Thursday, December 13, 2007

Stocks Set Up for Week-ending Swoon

A late-session surge brought the Dow Jones Industrials and S&P 500 into positive territory, but the NASDAQ and NYSE Composite suffered through another day of negative returns.

Leading the news, alarming inflation figures released by the Commerce Department, showed prices at the wholesale prices leaping 3.2% in November, their biggest increase since 1973.

Flashing back to the mid-70s, a period of double digit inflation and gas rationing, we can clearly see where the economy is heading. In response to inflation, interest rates ratcheted upward into double digits. A typical home loan was set at 12-14% interest.

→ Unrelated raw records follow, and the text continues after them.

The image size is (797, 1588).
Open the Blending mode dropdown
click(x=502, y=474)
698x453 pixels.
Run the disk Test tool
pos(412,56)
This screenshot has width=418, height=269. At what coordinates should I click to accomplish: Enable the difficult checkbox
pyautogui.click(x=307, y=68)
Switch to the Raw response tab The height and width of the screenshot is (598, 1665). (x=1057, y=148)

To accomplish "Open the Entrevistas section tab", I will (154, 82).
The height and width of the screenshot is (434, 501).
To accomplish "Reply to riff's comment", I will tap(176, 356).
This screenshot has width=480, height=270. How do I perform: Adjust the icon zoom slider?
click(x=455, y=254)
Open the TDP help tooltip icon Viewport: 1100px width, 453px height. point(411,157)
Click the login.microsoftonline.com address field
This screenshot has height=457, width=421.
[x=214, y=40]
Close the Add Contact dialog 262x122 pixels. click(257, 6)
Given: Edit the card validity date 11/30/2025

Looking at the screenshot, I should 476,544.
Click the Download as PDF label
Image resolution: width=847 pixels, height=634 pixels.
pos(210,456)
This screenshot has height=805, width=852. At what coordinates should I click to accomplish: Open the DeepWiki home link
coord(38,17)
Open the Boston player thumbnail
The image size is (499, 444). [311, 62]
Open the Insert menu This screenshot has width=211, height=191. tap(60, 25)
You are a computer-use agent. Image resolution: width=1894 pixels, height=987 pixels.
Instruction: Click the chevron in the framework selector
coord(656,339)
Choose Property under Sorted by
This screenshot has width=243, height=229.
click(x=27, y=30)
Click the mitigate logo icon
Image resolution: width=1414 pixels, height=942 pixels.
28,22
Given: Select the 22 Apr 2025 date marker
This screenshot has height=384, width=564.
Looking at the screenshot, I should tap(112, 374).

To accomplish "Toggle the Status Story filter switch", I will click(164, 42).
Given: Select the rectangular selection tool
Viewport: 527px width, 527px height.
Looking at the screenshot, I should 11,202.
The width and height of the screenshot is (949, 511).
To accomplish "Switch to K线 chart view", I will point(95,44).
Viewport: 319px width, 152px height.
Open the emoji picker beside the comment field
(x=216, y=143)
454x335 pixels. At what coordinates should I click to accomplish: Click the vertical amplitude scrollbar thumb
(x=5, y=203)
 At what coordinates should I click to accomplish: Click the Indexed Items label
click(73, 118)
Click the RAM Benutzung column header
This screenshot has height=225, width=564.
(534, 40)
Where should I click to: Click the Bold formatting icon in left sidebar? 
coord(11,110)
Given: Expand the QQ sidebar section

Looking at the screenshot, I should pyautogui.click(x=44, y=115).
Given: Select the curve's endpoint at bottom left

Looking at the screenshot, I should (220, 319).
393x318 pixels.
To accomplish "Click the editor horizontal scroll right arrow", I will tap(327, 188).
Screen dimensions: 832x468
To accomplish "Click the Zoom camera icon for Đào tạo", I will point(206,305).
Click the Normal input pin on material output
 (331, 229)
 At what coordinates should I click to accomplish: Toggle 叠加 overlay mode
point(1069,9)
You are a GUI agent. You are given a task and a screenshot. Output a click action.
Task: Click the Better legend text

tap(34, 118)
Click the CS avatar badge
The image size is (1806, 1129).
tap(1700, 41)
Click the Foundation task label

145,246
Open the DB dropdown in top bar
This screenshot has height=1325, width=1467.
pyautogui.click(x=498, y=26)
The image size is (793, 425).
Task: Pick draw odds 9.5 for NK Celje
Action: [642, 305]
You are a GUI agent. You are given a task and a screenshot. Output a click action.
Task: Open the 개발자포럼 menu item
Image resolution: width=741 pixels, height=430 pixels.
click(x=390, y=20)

Back in the day, the Fed acted nearly-responsibly, hiking interest rates to wring the inflation out of the economy. It was a painful time for American businesses, typified by stagnant growth and high inflation, a condition which became known as stagflation

Dow 13,517.96 +44.06; NASDAQ 2,668.49 -2.65; S&P 500 1,488.41 +1.82; NYSE Composite 9,864.28 -57.36

Today's environment is profoundly different. Our capricious Federal Reserve has more interest in keeping stock prices buoyant than fighting higher prices for consumers and is intent on keeping banks from defaulting completely as they wade waist deep through the most severe credit crisis since the Great Depression.

This is 21st century America, after all, where savings don't matter and the immediacy of satisfaction and the quick buck are front and center. Today's news merely amplifies the already-shaky condition of the US economy and US stocks. Today's trade was nothing more than a tune-up for a week-ending swan dive.

As the day wound on, the NYSE Composite, where the real action exists, was off by more than 170 points during the grueling session as all indices spent most of the day in the red.

Friday will likely see a continuation of the downdraft that has taken hold of the markets in various guises since August.

For indications, there were nearly two stocks losing ground for every gainer, as decliners beat advancers, 4012-2304. Further proof of the continuation of the bearish trend came from the disparity in new highs and new lows. The lows checked in at 407, to a mere 96 new highs. This particular indicator has favored the new lows for nearly a month and a half, with new highs on top in only two sessions last week.

As if frightened by the prospect of high prices and world economic disembowelment, major commodities sold off. Oil dropped $2.14 to $92.25. Gold tumbled $14.80 to $804.00 and silver lost a whopping 59 cents to mark at $14.24.

Here we are at the height of the Christmas shopping season with high gasoline prices, wickedly higher wholesale prices, a Federal Reserve running ruination on the dollar and a forecast of weaker corporate profits for at least the next three quarters. It's beginning to look a lot like... no, not Christmas, but recession.